Portakal gibi bu yerin yerlisi sayılabilecek bir yemişi hem de en iyi kalitelisinden yetiştirip yememizin doğallığını hatta ülkemize ve yaşama karşı boyun borcumuz olduğunu unutturarak,  avakado, guafa, arzu meyvesi gibi damak yabancılarımızı dayadılar damağımıza,  aldık kabullendik ve ne güzel sarhoş olurken anglia ile hem de kaçak yollardan getirerek, yüzüne bakmaz olduk, kendi sarhoşluğuna böylesine yabancılaşan yaratığın,  evladının dondurma parasını jack danielse yatırıp batılı hatta americano  drunk olmasını uygar insan olmak sanmaya başladık.  1860 lı yıllarda kurulan Lefkoşa Türk Lisesi 1960 sonlarına kadar neredeyse bir üniversite seviyesinde idi. Şimdi nerede.

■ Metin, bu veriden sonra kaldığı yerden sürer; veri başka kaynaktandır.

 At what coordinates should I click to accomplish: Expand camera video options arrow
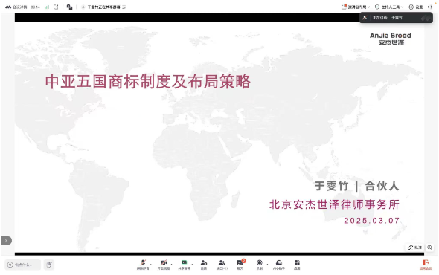pos(172,264)
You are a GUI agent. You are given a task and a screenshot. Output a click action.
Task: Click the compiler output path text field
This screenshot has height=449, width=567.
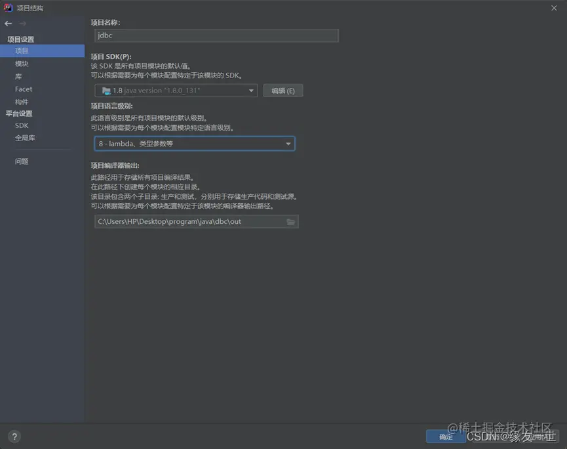click(x=190, y=221)
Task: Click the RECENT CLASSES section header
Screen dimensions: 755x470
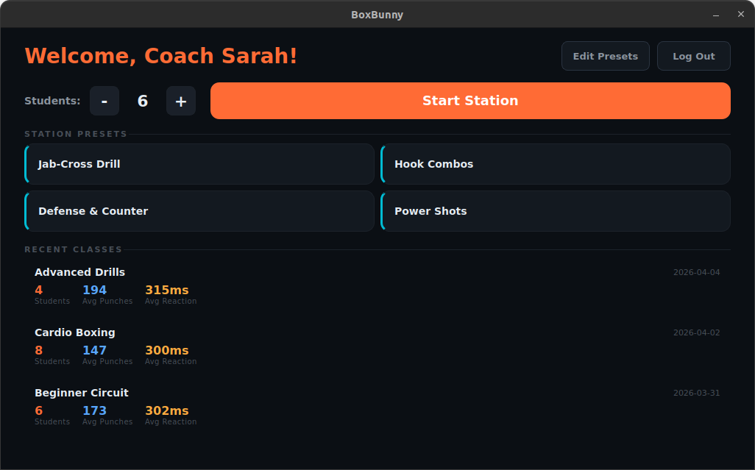Action: pyautogui.click(x=73, y=249)
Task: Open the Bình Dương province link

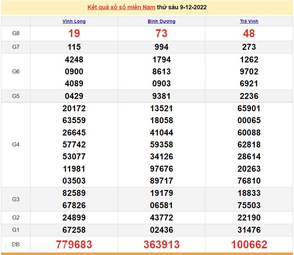Action: (162, 21)
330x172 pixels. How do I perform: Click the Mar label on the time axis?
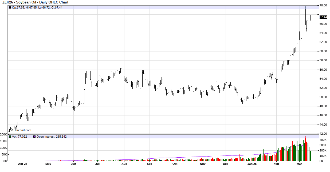coord(299,164)
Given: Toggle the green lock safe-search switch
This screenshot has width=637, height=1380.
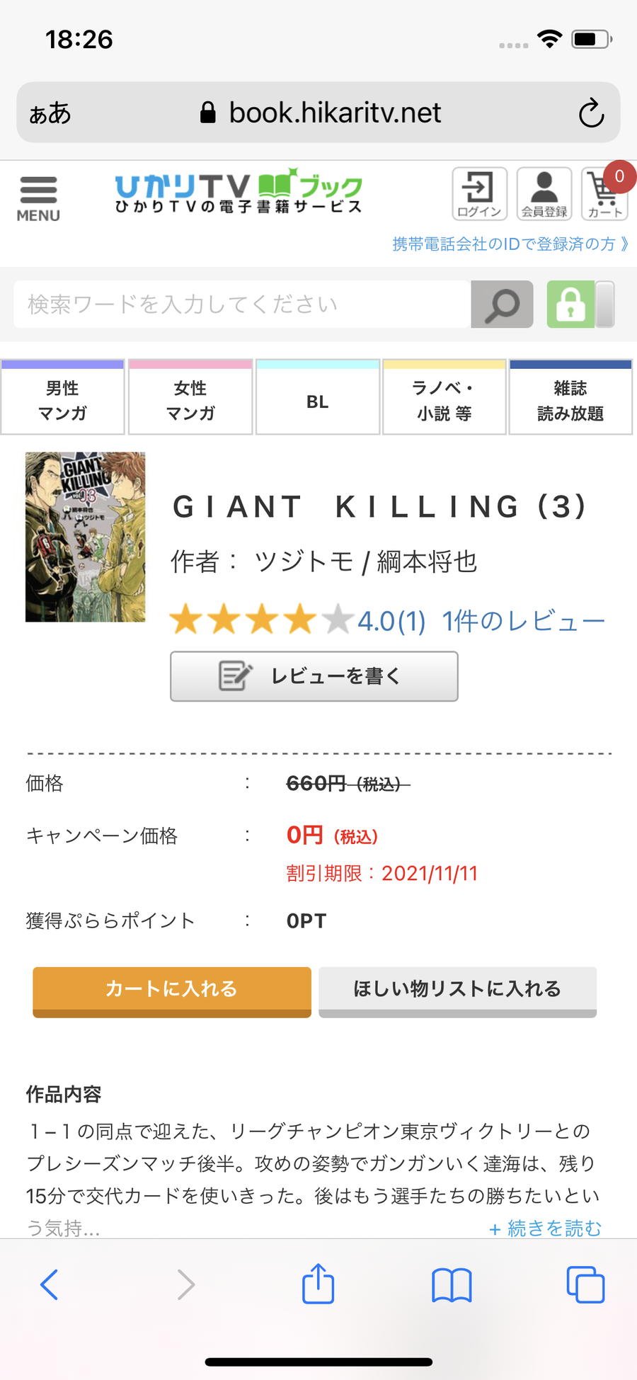Looking at the screenshot, I should pos(580,304).
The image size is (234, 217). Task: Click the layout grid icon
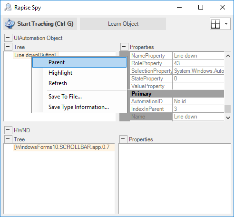pos(215,24)
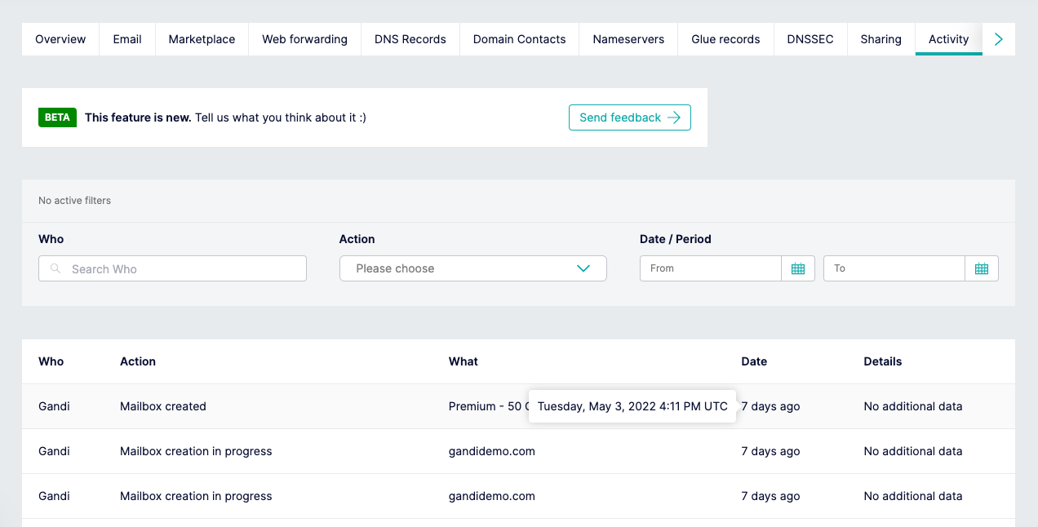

1970 lere kadar kendileri ile yetinmeyen gelişmeye çabalayan öğrenciler ve öğretmenler vardı ve onlar yetersiz olanaklar ile,  LTL mezuniyetinden sonra öğretmen olunabilir kalitesine ulaşmışlardı, sonra öğretmen öğrenci bakanlık ve aileler kendileri ile yetinmeye başlayınca olanlar oldu ve olan da işte ömür tükettiğimiz bu günler.

Her parti ve sendika, örgüt, okul sorun kendinize olabileceğiniz yerlerde misiniz.